## About this exercise:
Nothing in the data should be left out, so repeat it all exactly.

## Records:
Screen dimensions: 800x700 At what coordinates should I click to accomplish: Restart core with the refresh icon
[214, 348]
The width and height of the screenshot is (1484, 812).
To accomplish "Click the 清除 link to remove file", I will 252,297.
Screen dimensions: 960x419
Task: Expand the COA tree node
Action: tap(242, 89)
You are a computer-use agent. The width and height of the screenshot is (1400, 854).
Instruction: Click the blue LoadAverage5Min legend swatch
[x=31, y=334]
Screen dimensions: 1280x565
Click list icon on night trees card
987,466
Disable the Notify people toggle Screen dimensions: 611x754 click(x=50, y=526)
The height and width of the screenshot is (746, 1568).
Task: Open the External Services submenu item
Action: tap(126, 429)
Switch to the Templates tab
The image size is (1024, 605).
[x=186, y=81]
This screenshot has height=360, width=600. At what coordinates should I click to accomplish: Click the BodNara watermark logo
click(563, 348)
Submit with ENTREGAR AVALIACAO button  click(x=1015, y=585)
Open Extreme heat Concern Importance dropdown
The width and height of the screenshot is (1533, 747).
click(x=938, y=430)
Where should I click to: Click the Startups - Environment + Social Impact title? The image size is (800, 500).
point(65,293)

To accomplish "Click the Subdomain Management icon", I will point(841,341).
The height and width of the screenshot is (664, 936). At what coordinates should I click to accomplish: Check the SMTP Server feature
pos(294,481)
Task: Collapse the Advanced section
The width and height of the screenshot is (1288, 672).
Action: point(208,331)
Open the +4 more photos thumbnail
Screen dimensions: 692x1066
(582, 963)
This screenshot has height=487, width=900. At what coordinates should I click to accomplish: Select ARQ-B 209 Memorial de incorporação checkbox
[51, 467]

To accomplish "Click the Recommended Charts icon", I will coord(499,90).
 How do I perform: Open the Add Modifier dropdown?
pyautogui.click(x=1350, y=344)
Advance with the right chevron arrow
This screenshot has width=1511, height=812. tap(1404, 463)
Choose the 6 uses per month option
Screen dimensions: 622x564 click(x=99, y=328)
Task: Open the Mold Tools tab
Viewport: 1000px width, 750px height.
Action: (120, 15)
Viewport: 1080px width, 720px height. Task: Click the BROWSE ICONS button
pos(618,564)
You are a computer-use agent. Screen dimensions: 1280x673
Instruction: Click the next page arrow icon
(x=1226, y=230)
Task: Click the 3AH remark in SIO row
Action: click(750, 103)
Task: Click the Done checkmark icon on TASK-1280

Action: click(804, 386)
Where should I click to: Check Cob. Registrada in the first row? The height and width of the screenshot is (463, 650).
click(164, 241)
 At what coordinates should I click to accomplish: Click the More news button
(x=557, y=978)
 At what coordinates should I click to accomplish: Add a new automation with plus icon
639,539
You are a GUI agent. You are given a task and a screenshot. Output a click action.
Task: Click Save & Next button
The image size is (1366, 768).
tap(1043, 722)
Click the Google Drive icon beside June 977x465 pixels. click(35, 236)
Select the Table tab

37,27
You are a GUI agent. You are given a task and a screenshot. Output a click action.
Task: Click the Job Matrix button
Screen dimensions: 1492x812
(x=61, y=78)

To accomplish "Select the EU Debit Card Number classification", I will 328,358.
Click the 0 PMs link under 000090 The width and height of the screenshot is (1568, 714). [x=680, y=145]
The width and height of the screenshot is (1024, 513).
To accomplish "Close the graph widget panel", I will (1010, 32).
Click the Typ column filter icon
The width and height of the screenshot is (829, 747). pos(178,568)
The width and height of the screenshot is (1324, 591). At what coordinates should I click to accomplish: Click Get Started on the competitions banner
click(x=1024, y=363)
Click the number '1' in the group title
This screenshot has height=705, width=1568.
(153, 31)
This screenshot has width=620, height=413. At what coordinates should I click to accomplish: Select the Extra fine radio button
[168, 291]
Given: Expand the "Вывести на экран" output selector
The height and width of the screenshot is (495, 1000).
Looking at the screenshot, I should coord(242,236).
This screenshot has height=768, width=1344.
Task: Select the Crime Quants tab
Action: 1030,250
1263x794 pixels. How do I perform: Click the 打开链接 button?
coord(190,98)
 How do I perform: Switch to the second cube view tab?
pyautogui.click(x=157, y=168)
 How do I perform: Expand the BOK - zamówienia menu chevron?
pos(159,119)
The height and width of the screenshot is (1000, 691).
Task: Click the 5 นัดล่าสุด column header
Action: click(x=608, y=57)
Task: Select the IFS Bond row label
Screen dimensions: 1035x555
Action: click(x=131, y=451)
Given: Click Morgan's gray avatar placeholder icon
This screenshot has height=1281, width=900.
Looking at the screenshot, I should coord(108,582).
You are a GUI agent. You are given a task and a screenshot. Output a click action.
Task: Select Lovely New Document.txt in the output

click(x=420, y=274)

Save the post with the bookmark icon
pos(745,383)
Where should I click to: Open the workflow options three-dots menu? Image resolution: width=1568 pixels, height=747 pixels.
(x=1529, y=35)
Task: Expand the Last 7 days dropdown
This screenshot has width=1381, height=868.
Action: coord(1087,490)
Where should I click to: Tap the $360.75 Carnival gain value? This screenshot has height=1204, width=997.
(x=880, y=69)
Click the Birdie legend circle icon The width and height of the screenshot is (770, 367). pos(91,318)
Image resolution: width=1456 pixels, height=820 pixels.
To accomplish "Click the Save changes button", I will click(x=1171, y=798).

## The completed task:
Screen dimensions: 800x700 At what coordinates should I click to accomplish: Restart core with the refresh icon
[214, 348]
The width and height of the screenshot is (1484, 812).
To accomplish "Click the 清除 link to remove file", I will 252,297.
Screen dimensions: 960x419
Task: Expand the COA tree node
Action: tap(242, 89)
You are a computer-use agent. The width and height of the screenshot is (1400, 854).
Instruction: Click the blue LoadAverage5Min legend swatch
[x=31, y=334]
Screen dimensions: 1280x565
Click list icon on night trees card
987,466
Disable the Notify people toggle Screen dimensions: 611x754 click(x=50, y=526)
The height and width of the screenshot is (746, 1568).
Task: Open the External Services submenu item
Action: tap(126, 429)
Switch to the Templates tab
The image size is (1024, 605).
[x=186, y=81]
This screenshot has height=360, width=600. At what coordinates should I click to accomplish: Click the BodNara watermark logo
click(563, 348)
Submit with ENTREGAR AVALIACAO button  click(x=1015, y=585)
Open Extreme heat Concern Importance dropdown
The width and height of the screenshot is (1533, 747).
click(x=938, y=430)
Where should I click to: Click the Startups - Environment + Social Impact title? The image size is (800, 500).
point(65,293)

To accomplish "Click the Subdomain Management icon", I will point(841,341).
The height and width of the screenshot is (664, 936). At what coordinates should I click to accomplish: Check the SMTP Server feature
pos(294,481)
Task: Collapse the Advanced section
The width and height of the screenshot is (1288, 672).
Action: point(208,331)
Open the +4 more photos thumbnail
Screen dimensions: 692x1066
(582, 963)
This screenshot has height=487, width=900. At what coordinates should I click to accomplish: Select ARQ-B 209 Memorial de incorporação checkbox
[51, 467]

To accomplish "Click the Recommended Charts icon", I will coord(499,90).
 How do I perform: Open the Add Modifier dropdown?
pyautogui.click(x=1350, y=344)
Advance with the right chevron arrow
This screenshot has width=1511, height=812. tap(1404, 463)
Choose the 6 uses per month option
Screen dimensions: 622x564 click(x=99, y=328)
Task: Open the Mold Tools tab
Viewport: 1000px width, 750px height.
Action: (120, 15)
Viewport: 1080px width, 720px height. Task: Click the BROWSE ICONS button
pos(618,564)
You are a computer-use agent. Screen dimensions: 1280x673
Instruction: Click the next page arrow icon
(x=1226, y=230)
Task: Click the 3AH remark in SIO row
Action: click(750, 103)
Task: Click the Done checkmark icon on TASK-1280

Action: click(804, 386)
Where should I click to: Check Cob. Registrada in the first row? The height and width of the screenshot is (463, 650).
click(164, 241)
 At what coordinates should I click to accomplish: Click the More news button
(x=557, y=978)
 At what coordinates should I click to accomplish: Add a new automation with plus icon
639,539
You are a GUI agent. You are given a task and a screenshot. Output a click action.
Task: Click Save & Next button
The image size is (1366, 768).
tap(1043, 722)
Click the Google Drive icon beside June 977x465 pixels. click(35, 236)
Select the Table tab

37,27
You are a GUI agent. You are given a task and a screenshot. Output a click action.
Task: Click the Job Matrix button
Screen dimensions: 1492x812
(x=61, y=78)

To accomplish "Select the EU Debit Card Number classification", I will 328,358.
Click the 0 PMs link under 000090 The width and height of the screenshot is (1568, 714). [x=680, y=145]
The width and height of the screenshot is (1024, 513).
To accomplish "Close the graph widget panel", I will (1010, 32).
Click the Typ column filter icon
The width and height of the screenshot is (829, 747). pos(178,568)
The width and height of the screenshot is (1324, 591). At what coordinates should I click to accomplish: Click Get Started on the competitions banner
click(x=1024, y=363)
Click the number '1' in the group title
This screenshot has height=705, width=1568.
(153, 31)
This screenshot has width=620, height=413. At what coordinates should I click to accomplish: Select the Extra fine radio button
[168, 291]
Given: Expand the "Вывести на экран" output selector
The height and width of the screenshot is (495, 1000).
Looking at the screenshot, I should coord(242,236).
This screenshot has height=768, width=1344.
Task: Select the Crime Quants tab
Action: 1030,250
1263x794 pixels. How do I perform: Click the 打开链接 button?
coord(190,98)
 How do I perform: Switch to the second cube view tab?
pyautogui.click(x=157, y=168)
 How do I perform: Expand the BOK - zamówienia menu chevron?
pos(159,119)
The height and width of the screenshot is (1000, 691).
Task: Click the 5 นัดล่าสุด column header
Action: click(x=608, y=57)
Task: Select the IFS Bond row label
Screen dimensions: 1035x555
Action: click(x=131, y=451)
Given: Click Morgan's gray avatar placeholder icon
This screenshot has height=1281, width=900.
Looking at the screenshot, I should coord(108,582).
You are a GUI agent. You are given a task and a screenshot. Output a click action.
Task: Select Lovely New Document.txt in the output

click(x=420, y=274)

Save the post with the bookmark icon
pos(745,383)
Where should I click to: Open the workflow options three-dots menu? Image resolution: width=1568 pixels, height=747 pixels.
(x=1529, y=35)
Task: Expand the Last 7 days dropdown
This screenshot has width=1381, height=868.
Action: coord(1087,490)
Where should I click to: Tap the $360.75 Carnival gain value? This screenshot has height=1204, width=997.
(x=880, y=69)
Click the Birdie legend circle icon The width and height of the screenshot is (770, 367). pos(91,318)
Image resolution: width=1456 pixels, height=820 pixels.
To accomplish "Click the Save changes button", I will click(x=1171, y=798).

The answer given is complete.